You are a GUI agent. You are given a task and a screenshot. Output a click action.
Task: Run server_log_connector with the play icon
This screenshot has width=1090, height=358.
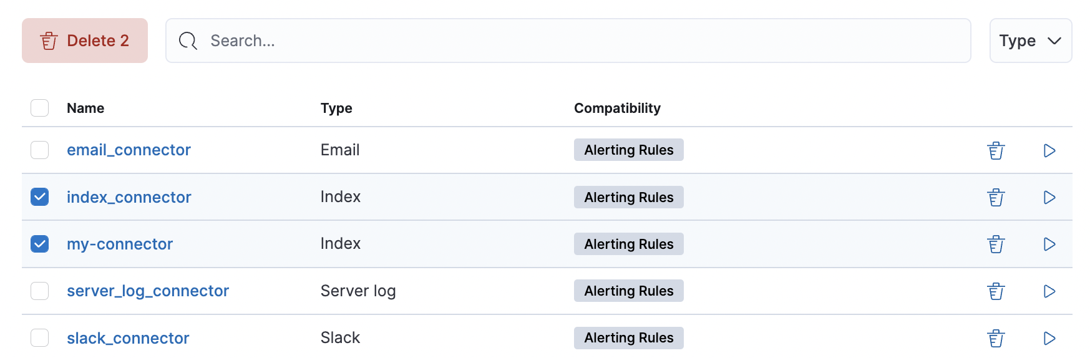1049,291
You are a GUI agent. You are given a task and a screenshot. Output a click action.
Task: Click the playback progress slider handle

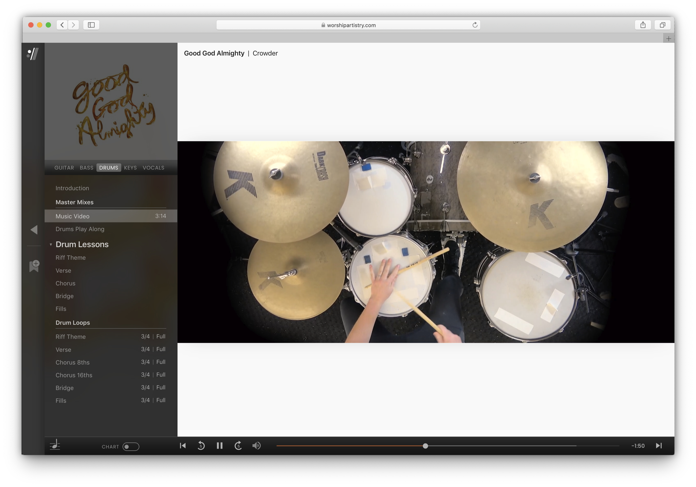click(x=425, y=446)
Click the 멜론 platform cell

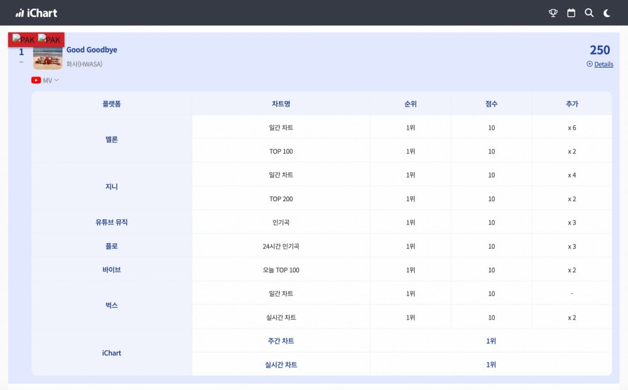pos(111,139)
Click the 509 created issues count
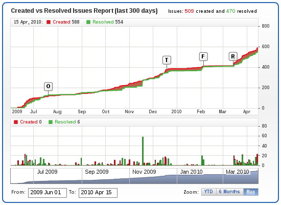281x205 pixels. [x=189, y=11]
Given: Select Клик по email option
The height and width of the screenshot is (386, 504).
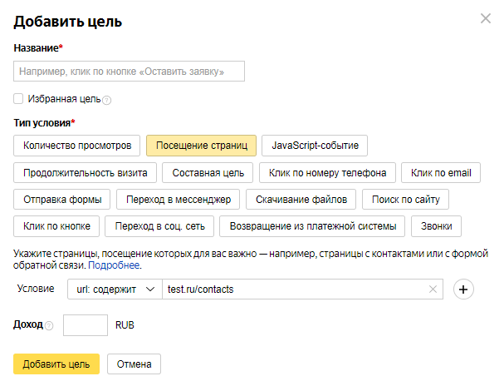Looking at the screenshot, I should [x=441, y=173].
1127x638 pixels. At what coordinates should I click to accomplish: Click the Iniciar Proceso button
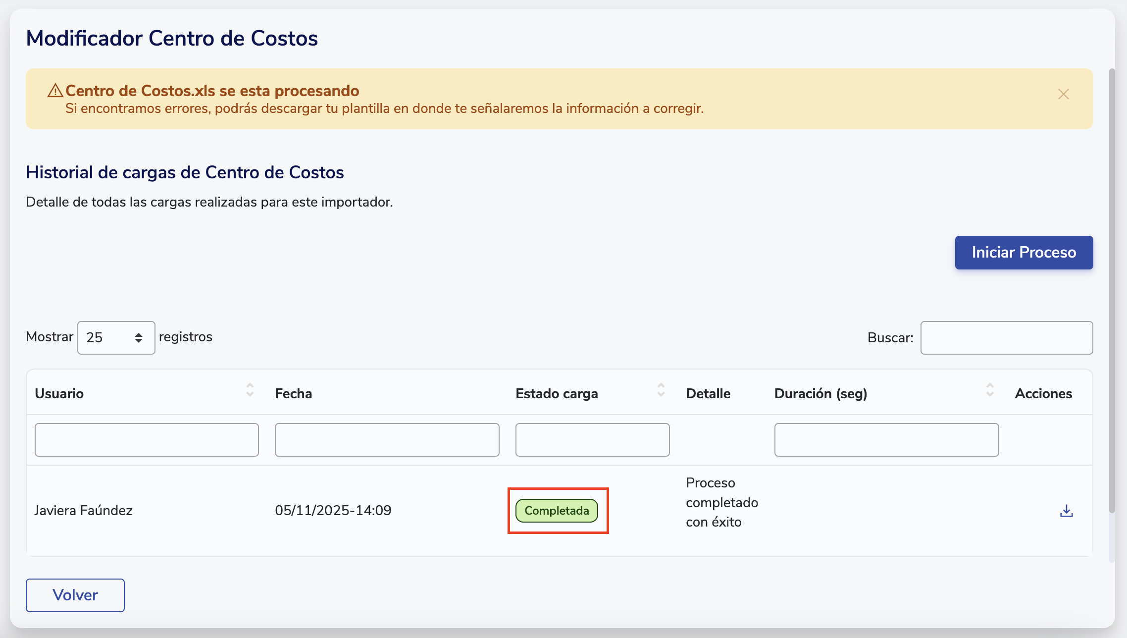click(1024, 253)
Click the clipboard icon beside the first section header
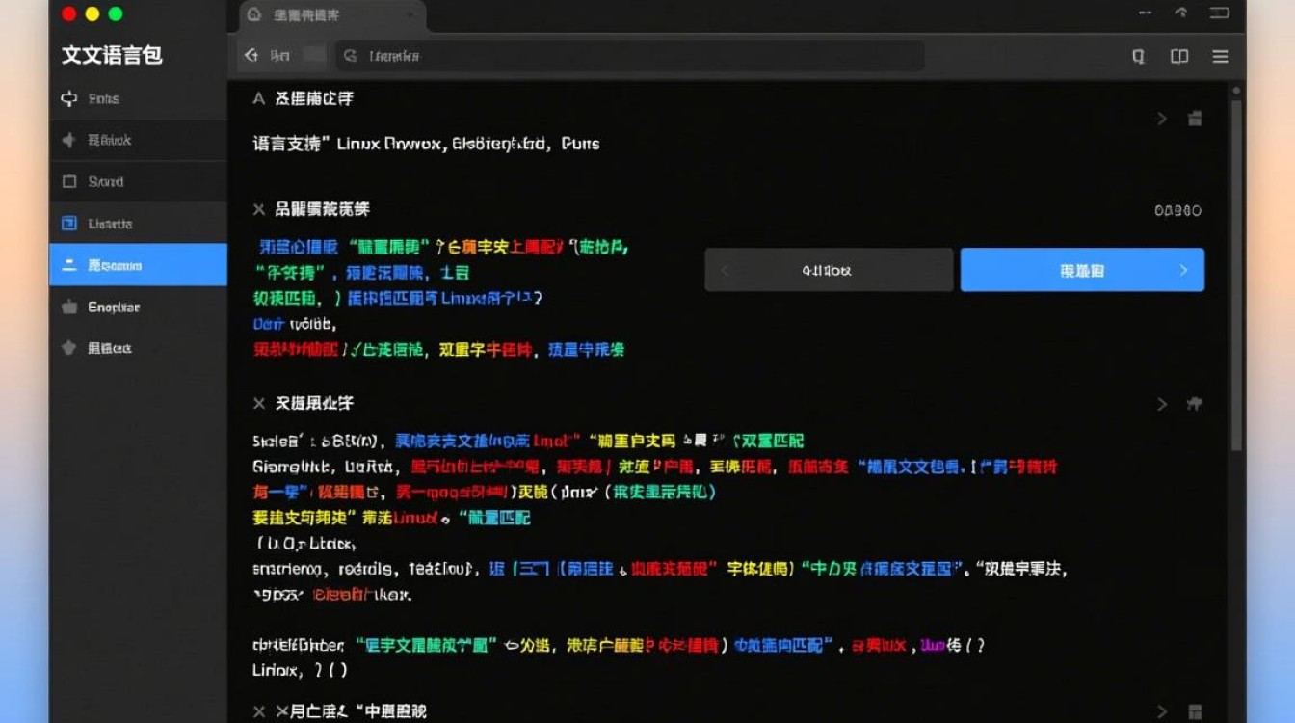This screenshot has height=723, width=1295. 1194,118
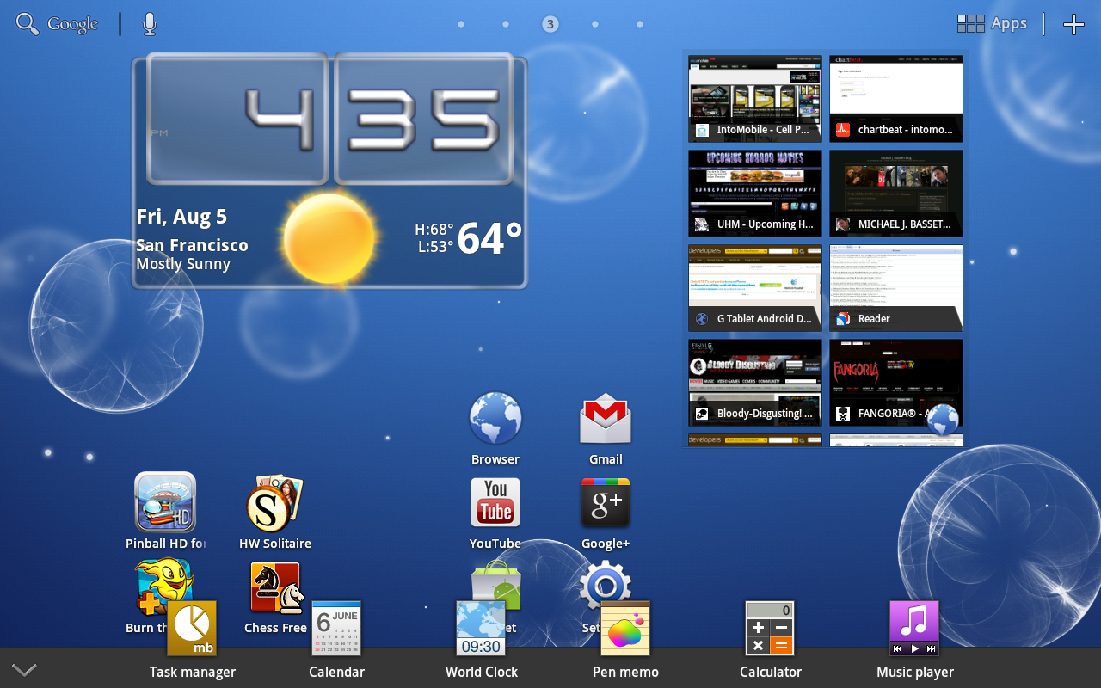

━━━━━━━━━━

--- Exercise brief ---
Put the lines of every row above into a JSON list of strings, one string per line, with blank lines omitted. Leave the pictures out.

--- Answer to this task ---
[
  "You are a GUI agent. You are given a task and a screenshot. Output a click action.",
  "Task: Run server_log_connector with the play icon",
  "This screenshot has width=1090, height=358.",
  "1049,291",
  "You are a GUI agent. You are given a task and a screenshot. Output a click action.",
  "Task: Click the playback progress slider handle",
  "click(x=425, y=446)",
  "Click the 멜론 platform cell",
  "pos(111,139)",
  "Click the 509 created issues count",
  "281x205 pixels. [x=189, y=11]",
  "Given: Select Клик по email option",
  "The height and width of the screenshot is (386, 504).",
  "Looking at the screenshot, I should [x=441, y=173].",
  "1127x638 pixels. At what coordinates should I click to accomplish: Click the Iniciar Proceso button",
  "click(1024, 253)",
  "Click the clipboard icon beside the first section header",
  "This screenshot has height=723, width=1295. 1194,118"
]